-- begin --
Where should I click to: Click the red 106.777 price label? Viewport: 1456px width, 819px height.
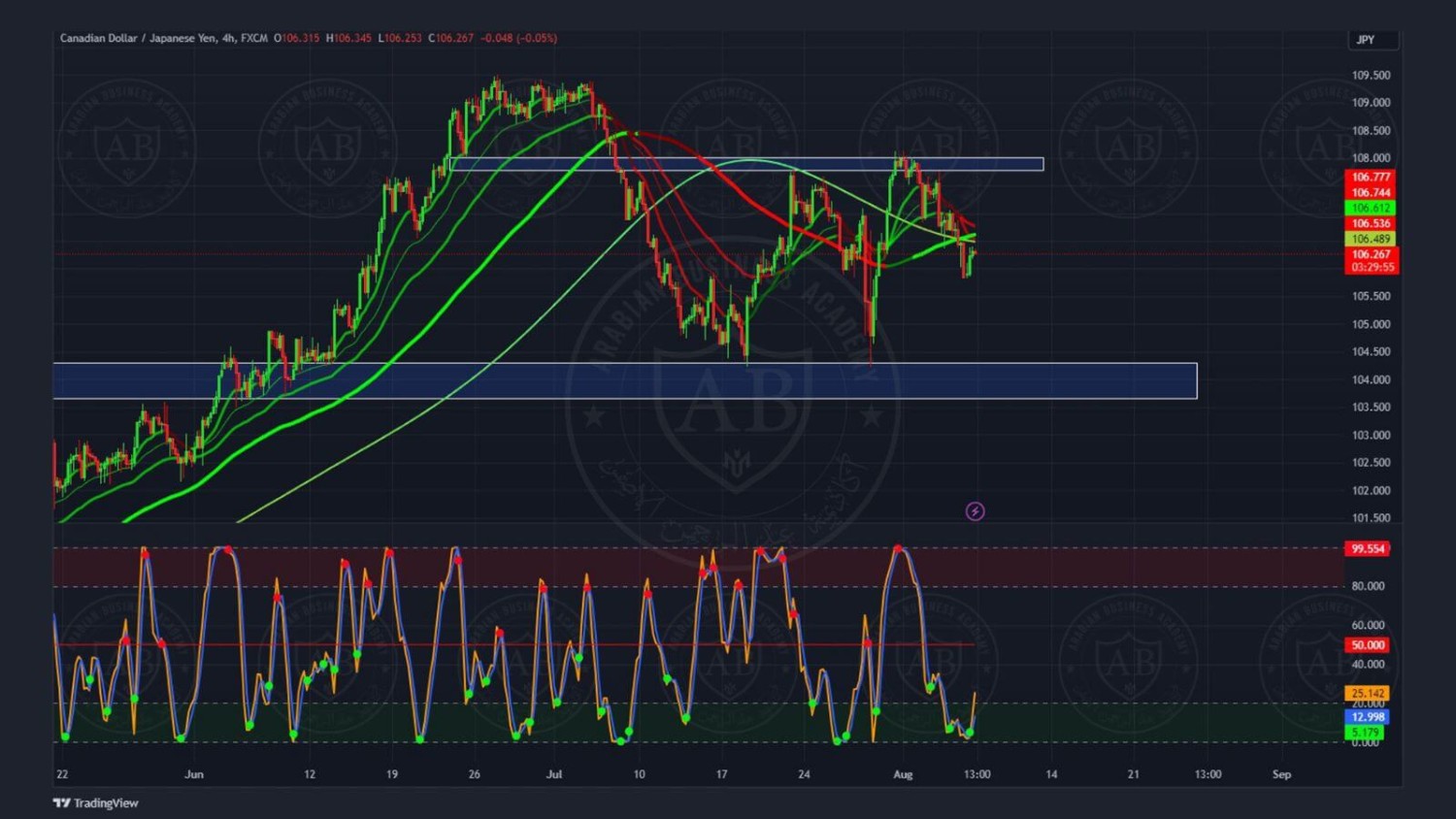tap(1371, 177)
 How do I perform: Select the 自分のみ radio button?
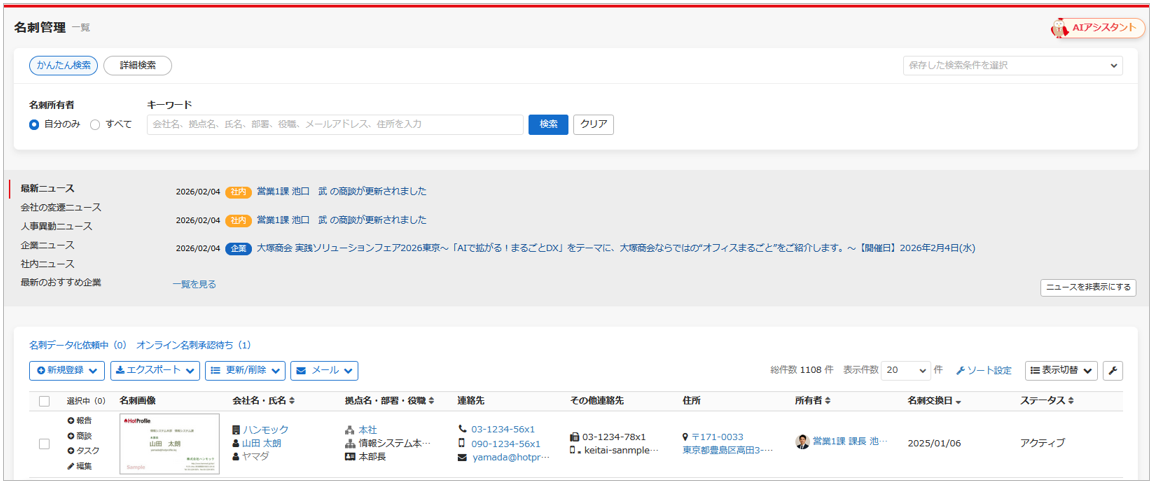click(x=35, y=125)
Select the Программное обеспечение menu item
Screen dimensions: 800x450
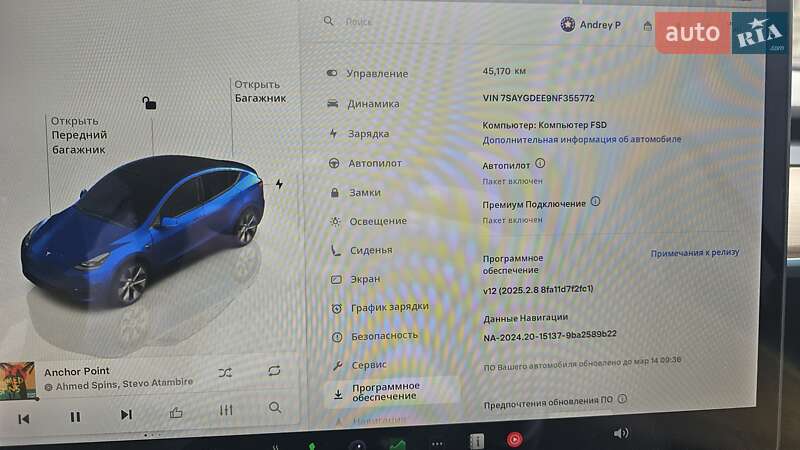[x=385, y=391]
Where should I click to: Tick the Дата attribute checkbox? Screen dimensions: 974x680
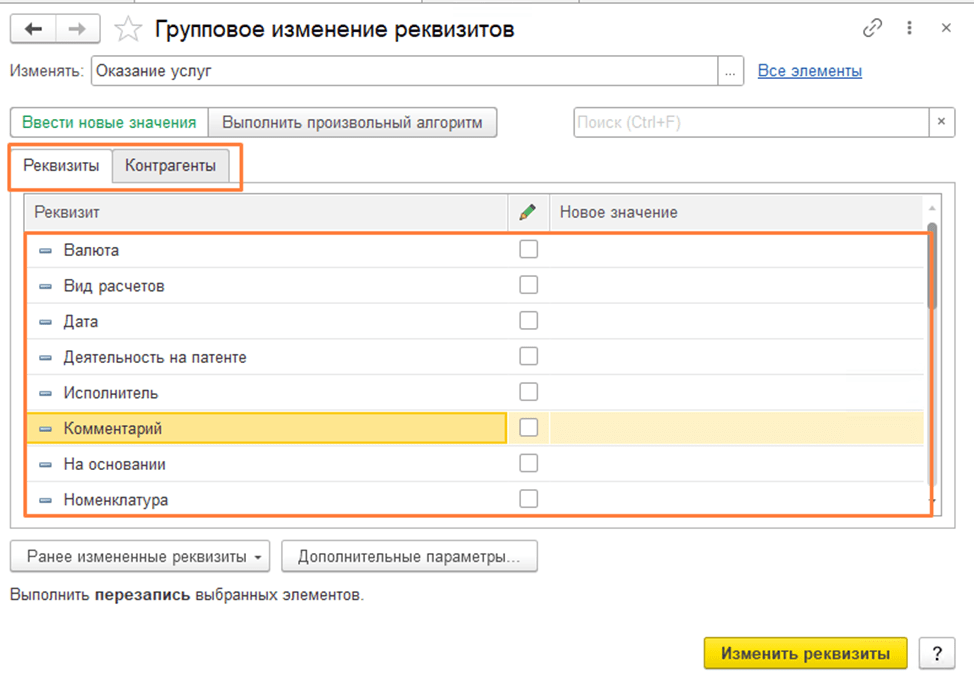pyautogui.click(x=528, y=321)
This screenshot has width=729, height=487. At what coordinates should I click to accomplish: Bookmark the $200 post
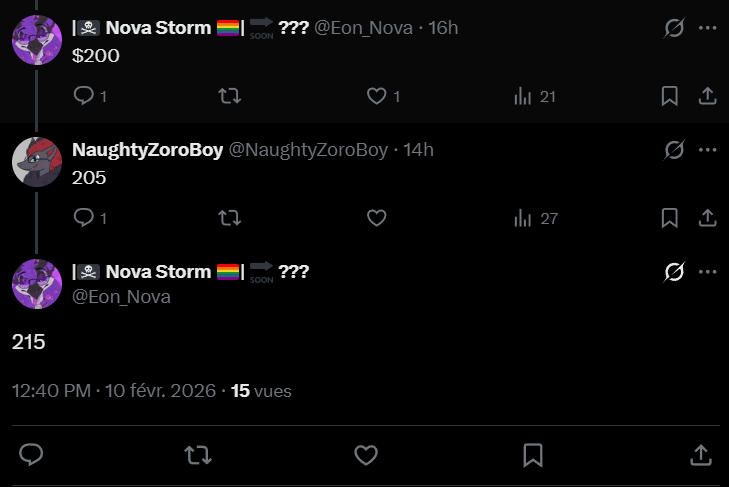[670, 96]
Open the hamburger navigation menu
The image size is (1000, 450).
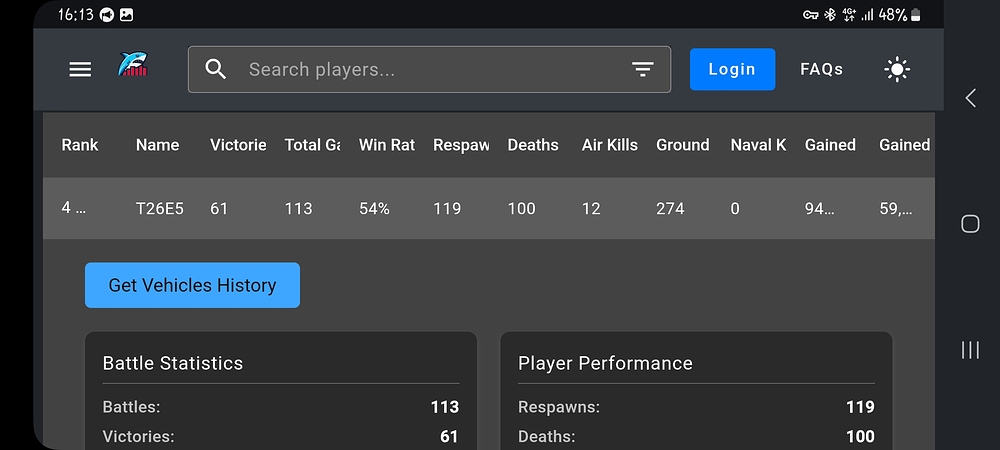(x=80, y=69)
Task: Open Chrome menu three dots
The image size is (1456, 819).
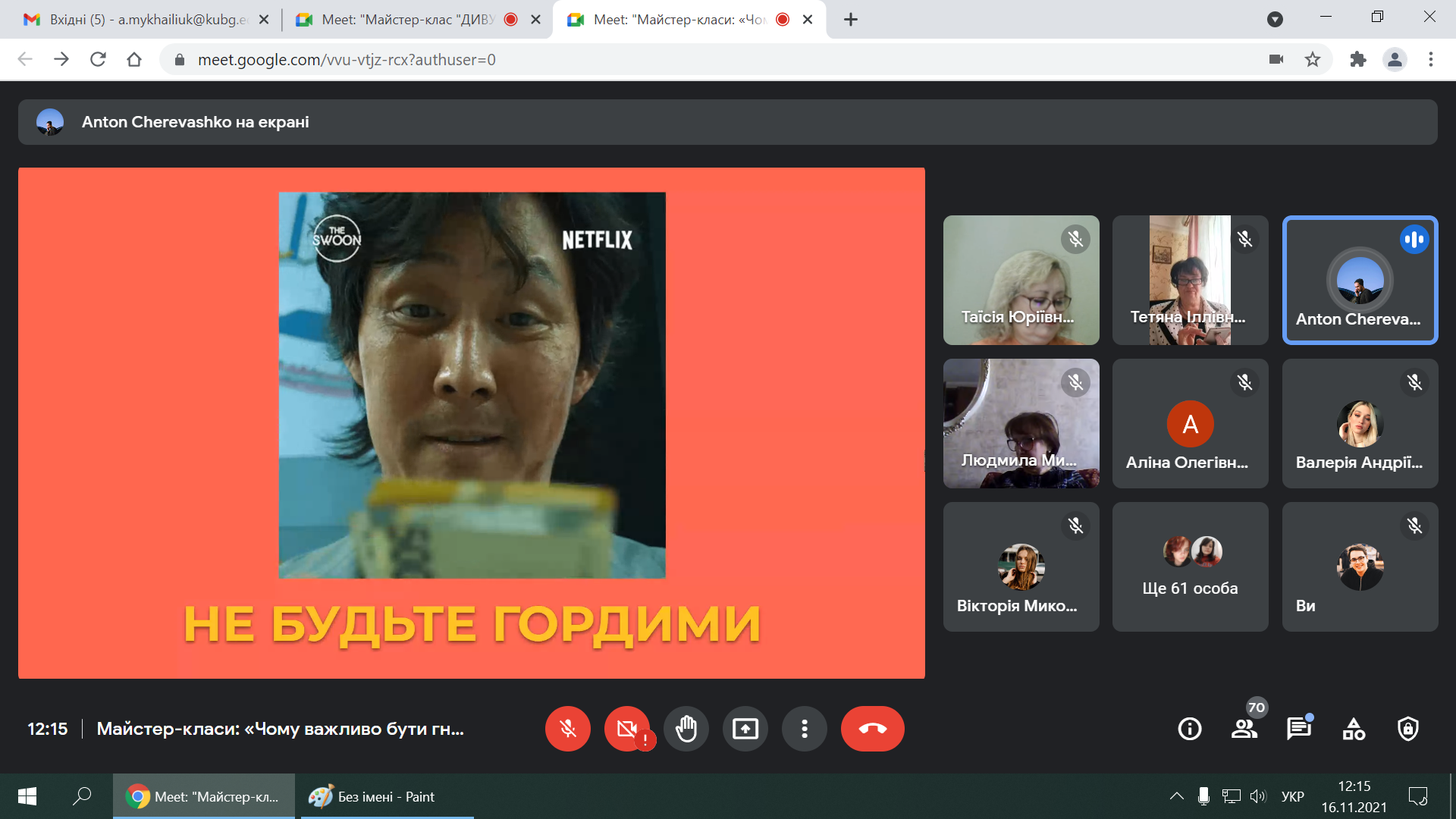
-- end --
Count the lines in the records above that contain the string "image", matching case exactly, and reply with the number alone.

FULL RESPONSE
2